Blob Blame History Raw
'\" t
.\" Copyright (c) 2001-2017, Nadav Har'El and Dan Kenigsberg
.TH hspell 3 "24 June 2017" "Hspell 1.4" "Ivrix"
.SH NAME
hspell \- Hebrew spellchecker (C API)
.SH SYNOPSIS
.B #include <hspell.h>
.PP
\fBint hspell_init(struct dict_radix **\fRdictp\fB, int \fRflags\fB);\fR
.PP
\fBvoid hspell_uninit(struct dict_radix *\fRdictp\fB);\fR
.PP
\fBint hspell_check_word(struct dict_radix *\fRdict\fB, const char *\fRword\fB, int *\fRpreflen\fB);\fR
.PP
\fBvoid hspell_trycorrect(struct dict_radix *\fRdict\fB, const char *\fRword\fB, struct corlist *\fRcl\fB);\fR
.PP
\fBint corlist_init(struct corlist *\fRcl\fB);\fR
.PP
\fBint corlist_free(struct corlist *\fRcl\fB);\fR
.PP
\fBint corlist_n(struct corlist *\fRcl\fB);\fR
.PP
\fBchar *corlist_str(struct corlist *\fRcl\fB, int \fRi\fB);\fR
.PP
\fBunsigned int hspell_is_canonic_gimatria(const char *\fRword\fB);\fR
.PP
\fRtypedef int hspell_word_split_callback_func(const char *word, const char *baseword, int preflen, int prefspec);\fR
.PP
\fBint hspell_enum_splits(struct dict_radix *\fRdict\fB, const char *\fRword\fB, hspell_word_split_callback_func *\fRenumf\fB);\fR
.PP
\fBvoid hspell_set_dictionary_path(const char *\fRpath\fB);\fR
.PP
\fBconst char *hspell_get_dictionary_path(void);\fR
.SH "DESCRIPTION"
This manual describes the C API of the Hspell Hebrew spellchecker. Please
refer to
.BR hspell (1)
for a description of the Hspell project, its spelling
standard, and how it works.

The
.B hspell_init()
function must be called first to initialize the Hspell library. It sets
up some global structures (see CAVEATS section) and then reads the
necessary dictionary files (whose places are fixed when the library is
built). The
.I 'dictp'
parameter is a pointer to a
.I struct dict_radix*
object, which is modified to point to a newly allocated dictionary.
━━━
• Written instruction
Carry on the Hspell C API manual page from its final sentence, keeping the same troff markup and formal style.

• Dataset section
━━━
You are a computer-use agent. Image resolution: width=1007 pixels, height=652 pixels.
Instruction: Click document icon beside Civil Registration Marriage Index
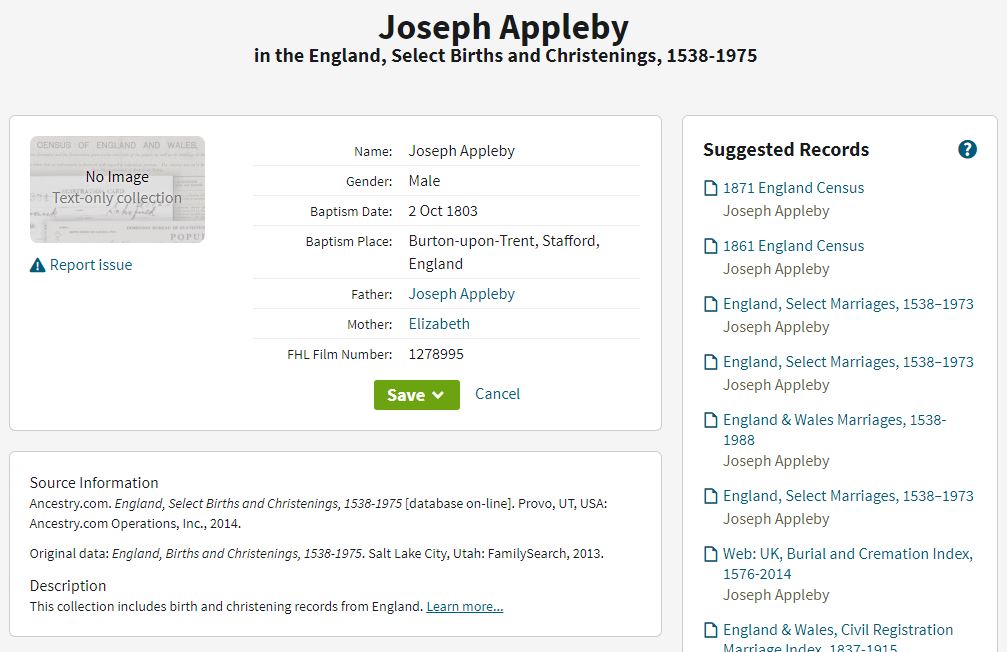click(711, 630)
━━━
• In response
A typical
.B hspell_init()
call therefore looks like

   struct dict_radix *dict;
   hspell_init(&dict, flags);

Note that the (struct dict_radix*) type is an opaque pointer \- the library user
has no access to the separate fields in this structure.

The
.I 'flags'
parameter can contain a bitwise or'ing of several flags that modify
Hspell's default behavior; Turning on HSPELL_OPT_HE_SHEELA allows Hspell
to recognize the interrogative He prefix (he ha-she'ela). HSPELL_OPT_DEFAULT
is a synonym for turning on no special flag, i.e., it evaluates to 0.

.B hspell_init()
returns 0 on success, or negative numbers
on errors. Currently, the only error is \-1, meaning the dictionary files
could not be read.

The
.B hspell_uninit()
function undoes the effects of
.BR hspell_init() ,
freeing any memory that was allocated during initialization.

The
.B hspell_check_word()
function checks whether a certain word is a correct Hebrew word (possibly
with prefix particles attached in a syntacticly-correct manner). 1 is
returned if the word is correct, or 0 if it is incorrect.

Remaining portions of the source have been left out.